Não muito longe dali, na praça da Liberade, ao fundo da avenida dos Aliados, no Passeio das Cardosas, na esquina do Hotel Intercontinental que dá para a estação ferroviária de S. Bento, situa-se o "Astória", um restaurante moderno, que faz renascer, naquele mesmo espaço, a memória de um café que aí existiu e que eu frequentava nos anos 60 (abria às 6 da manhã e foi aí que terminei muitas noitadas...). O novo "Astória" surge com alguma pretensão estética e gastronómica e, embora me digam que, ao jantar, está com menos sucesso do que mereceria, é sem a menor dúvida um bom local para um almoço agradável, com uma cozinha relativamente sofisticada e saudável, à altura daquilo que claramente escasseia por aquela zona da cidade. O menu "executivo" tem um preço razoável e a rimar bem com a sua qualidade.

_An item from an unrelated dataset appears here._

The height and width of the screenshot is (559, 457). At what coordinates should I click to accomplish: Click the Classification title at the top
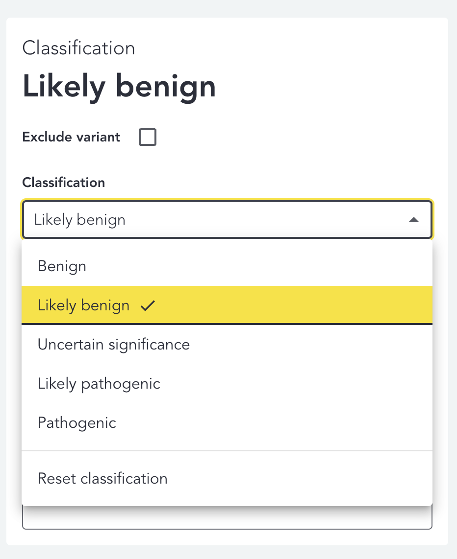78,48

Há anos que não passava pela "Cozinha da Terra", uma casa de pedra e heras em Louredo, onde se acede saindo da A4 em Paredes. É preciso andar ainda pelo campo aí uns 7 quilómetros para chegar a este restaurante, onde se bate à porta. Mas, como diria o guia dos pneus, "vaut le détour". Come-se extraordinariamente bem neste local. Comida sólida, feita em forno de lenha, produtos de grande qualidade, um ambiente "rústico fino" (julgo que entendem o que quero dizer) e uma sofisticação que quase diríamos inesperada num local como este. Se passarem perto, não percam a oportunidade de uma visita. Mas reservem antes, porque o restaurante já é muito conhecido por quem sabe destas coisas.

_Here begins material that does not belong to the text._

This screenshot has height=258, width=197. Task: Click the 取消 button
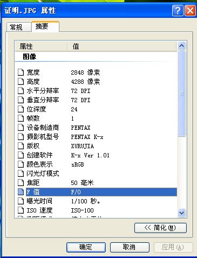click(x=130, y=247)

Regressámos também, em Amarante, ao "Largo do Paço", integrado na "Casa da Calçada" (atenção: não estamos a falar do clássico e vizinho "Zé da Calçada"!). Num espaço hoteleiro belíssimo, é fantástico poder ter nesta zona fronteira entre o Douro Litoral e Trás-os-Montes uma restaurante com uma "estrela" no guia Michelin. Comeu-se muito bem, a um preço elevado, com um serviço muito cuidado e uma apresentação soberba. Este não é um local onde se possa ir com frequência, mas é importante dar conta e valorizar o esforço feito para garantir esta cozinha de grande nível, que pode e dever ser uma âncora para uma zona turística que merece ser melhor conhecida. Uma vez não são vezes: dê-se ao luxo de uma visita ao "Largo do Paço".

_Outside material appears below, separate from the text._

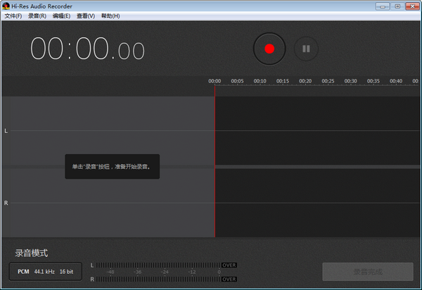
Task: Expand the 编辑(E) menu
Action: pyautogui.click(x=61, y=15)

Em Vila Real, passámos pelo "Paulo", uma casa despretenciosa no Bairro da Araucária, perto do "circuito", onde, contudo, se servem doses generosas, sempre com uma qualidade muito apreciável. A apresentação é simples, o espaço nada tem de especial, o serviço, em particular ao fim de semana, pode ser algo demorado. Mas a relação qualidade/preço é muito convidativa e há sempre lugares, sendo que o estacionamento não é difícil, fator não despiciendo nos dias que correm.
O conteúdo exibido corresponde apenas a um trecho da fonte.